Source text
    Friedman’s book took me back there and I hope I am better at finding the balance now.
    I love your stories!

    • Kristin Hamilton says:

      Thanks Mary. One of the things I learned when looking at my own family of origin is that many of the things I thought were empathy or mercy, were simply enabling and facilitating toxic behaviors. It sure hurts to realize that.

  2. Lynda Gittens says:

    Thanks Kristen for the connection to the book Good to Great.
    When we reread a text we may see something there that we did not see before. Reading familiar scripture, if you study it word by word, you are bound to see a new revelation. It depends on the season you are in.

  3. Christal Jenkins Tanks says:

    “A self-differentiated leader has compassion but, ultimately, places the responsibility of the mission and every person’s part in that mission at the top of the decision-making process.” Kristin I agree. Having to make a tough decision or any decision for that matter is not absent of compassion. The focus on the goal can also lead to rallying the team together and interrupting the anxiety that can exist within an organization structure.

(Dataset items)
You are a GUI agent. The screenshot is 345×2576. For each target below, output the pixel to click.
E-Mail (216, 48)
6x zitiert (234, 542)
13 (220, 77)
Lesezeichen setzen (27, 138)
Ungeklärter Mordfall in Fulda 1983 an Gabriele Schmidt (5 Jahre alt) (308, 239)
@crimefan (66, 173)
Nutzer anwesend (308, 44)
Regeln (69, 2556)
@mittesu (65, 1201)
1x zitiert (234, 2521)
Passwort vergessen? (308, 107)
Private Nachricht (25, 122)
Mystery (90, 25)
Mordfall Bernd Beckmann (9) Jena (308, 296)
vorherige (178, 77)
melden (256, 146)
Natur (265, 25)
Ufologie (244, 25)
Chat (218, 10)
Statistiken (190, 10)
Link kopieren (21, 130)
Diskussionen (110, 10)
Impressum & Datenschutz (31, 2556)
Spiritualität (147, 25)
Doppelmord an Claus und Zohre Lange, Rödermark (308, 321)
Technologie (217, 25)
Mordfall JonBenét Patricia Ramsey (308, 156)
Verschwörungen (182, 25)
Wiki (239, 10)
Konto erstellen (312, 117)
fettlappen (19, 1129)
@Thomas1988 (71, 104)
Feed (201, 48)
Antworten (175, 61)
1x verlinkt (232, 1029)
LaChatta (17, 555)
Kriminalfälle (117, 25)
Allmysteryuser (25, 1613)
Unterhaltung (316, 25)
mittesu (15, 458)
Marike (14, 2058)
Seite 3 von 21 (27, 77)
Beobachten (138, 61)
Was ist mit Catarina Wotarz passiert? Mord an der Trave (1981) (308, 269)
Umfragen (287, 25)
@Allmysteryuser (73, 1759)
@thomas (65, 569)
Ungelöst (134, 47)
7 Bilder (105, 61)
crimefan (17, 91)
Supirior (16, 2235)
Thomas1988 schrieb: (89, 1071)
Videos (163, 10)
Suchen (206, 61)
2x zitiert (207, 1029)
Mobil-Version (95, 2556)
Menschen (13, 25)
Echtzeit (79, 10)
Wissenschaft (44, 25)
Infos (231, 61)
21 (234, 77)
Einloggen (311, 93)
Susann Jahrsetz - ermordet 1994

Problems and tasks
1 – List every person the comment thread shows posting a comment, as given in the "says:" lines.
2 – Carry on the comment thread about self-differentiated leadership from the end of its last comment.
The dataset items have nothing to do with what is asked here.

Task responses
1 – Kristin Hamilton, Lynda Gittens, Christal Jenkins Tanks

2 –
    Also, I do agree that not one leadership “method” is better than the other. It truly depends on the maturity of your organization and you as a leader.

  4. Jim Sabella says:

    Kristen, you make a good point here: “Friedman is not suggesting that self-differentiated leaders run roughshod over people’s feelings to accomplish certain goals.” Like many, I’ve had my fill of brutal leaders. On the other hand, I don’t care for leaders who change depending on the direction of the wind is blowing. Both are running roughshod over people but in different ways. It’s that balance of compassion and the ability to make difficult decisions that make a good leader. Great post!

    • Kristin Hamilton says:

      Thanks Jim. I neither want to be a brutal leader, nor do I want to be one who spends time cleaning up messes because I have over-empathized and under-differentiated. I surely is a tough balance.

  5. Stu Cocanougher says:

    In my Social Work studies, we were taught that “empathy” was a essential skill in counseling. Although we were to avoid transferring our own feelings on our clients, we were taught to to use empathy to connect with clients in order to help them make positive changes.

    When Friedman attacked “empathy,” he was confronting a sacred cow of the counseling world.

    • Kristin Hamilton says:

      So true, Stu. I think the important thing is that Friedman emphasizes personal responsibility over empathy instead of vice versa. He isn’t telling us to toss out empathy or compassion but to remember that empathy doesn’t bring about change, it’s just a too to start the conversation.

  6. Kristen,
    a great post (why didn’t I just wait and read this instead of the whole book? :))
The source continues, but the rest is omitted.